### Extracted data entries
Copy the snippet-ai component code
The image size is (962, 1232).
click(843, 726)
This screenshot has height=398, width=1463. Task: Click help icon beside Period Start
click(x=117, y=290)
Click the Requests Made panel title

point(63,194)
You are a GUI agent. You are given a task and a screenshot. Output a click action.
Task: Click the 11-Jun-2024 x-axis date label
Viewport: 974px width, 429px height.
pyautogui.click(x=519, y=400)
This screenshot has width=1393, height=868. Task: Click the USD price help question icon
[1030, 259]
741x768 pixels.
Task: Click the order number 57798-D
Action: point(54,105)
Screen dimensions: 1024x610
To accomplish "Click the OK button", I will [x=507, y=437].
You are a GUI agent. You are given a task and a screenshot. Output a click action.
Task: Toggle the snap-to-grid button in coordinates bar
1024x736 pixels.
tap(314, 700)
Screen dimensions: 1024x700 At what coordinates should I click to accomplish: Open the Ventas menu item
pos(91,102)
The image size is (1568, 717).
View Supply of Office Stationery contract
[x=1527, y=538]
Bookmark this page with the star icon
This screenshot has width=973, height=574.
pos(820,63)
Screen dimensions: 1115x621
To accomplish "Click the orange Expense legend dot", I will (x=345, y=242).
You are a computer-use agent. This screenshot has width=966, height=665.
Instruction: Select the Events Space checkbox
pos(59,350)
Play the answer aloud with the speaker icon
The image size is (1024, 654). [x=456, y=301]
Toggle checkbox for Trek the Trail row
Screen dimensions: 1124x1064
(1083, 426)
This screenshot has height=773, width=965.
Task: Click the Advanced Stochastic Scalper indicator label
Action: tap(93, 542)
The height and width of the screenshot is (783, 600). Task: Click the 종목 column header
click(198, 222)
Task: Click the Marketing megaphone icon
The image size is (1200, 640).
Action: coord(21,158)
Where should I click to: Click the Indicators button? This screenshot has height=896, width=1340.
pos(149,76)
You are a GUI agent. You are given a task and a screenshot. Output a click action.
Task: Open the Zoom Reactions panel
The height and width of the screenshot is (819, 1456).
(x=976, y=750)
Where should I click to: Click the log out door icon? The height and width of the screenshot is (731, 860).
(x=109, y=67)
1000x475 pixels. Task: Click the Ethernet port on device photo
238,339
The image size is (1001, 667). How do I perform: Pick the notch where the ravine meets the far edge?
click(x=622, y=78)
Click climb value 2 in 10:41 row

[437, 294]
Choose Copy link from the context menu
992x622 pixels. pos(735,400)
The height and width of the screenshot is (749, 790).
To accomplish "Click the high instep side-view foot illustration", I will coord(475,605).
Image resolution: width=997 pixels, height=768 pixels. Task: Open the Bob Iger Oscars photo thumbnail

### WHAT THE TASK REQUIRES
Could you write out, exactly as they stand, only the lines above that begin at the line with "Task: Toggle the" and stop after the line with "Toggle checkbox for Trek the Trail row"?

### SOLUTION FOR THIS PROBLEM
Task: Toggle the snap-to-grid button in coordinates bar
1024x736 pixels.
tap(314, 700)
Screen dimensions: 1024x700 At what coordinates should I click to accomplish: Open the Ventas menu item
pos(91,102)
The image size is (1568, 717).
View Supply of Office Stationery contract
[x=1527, y=538]
Bookmark this page with the star icon
This screenshot has width=973, height=574.
pos(820,63)
Screen dimensions: 1115x621
To accomplish "Click the orange Expense legend dot", I will (x=345, y=242).
You are a computer-use agent. This screenshot has width=966, height=665.
Instruction: Select the Events Space checkbox
pos(59,350)
Play the answer aloud with the speaker icon
The image size is (1024, 654). [x=456, y=301]
Toggle checkbox for Trek the Trail row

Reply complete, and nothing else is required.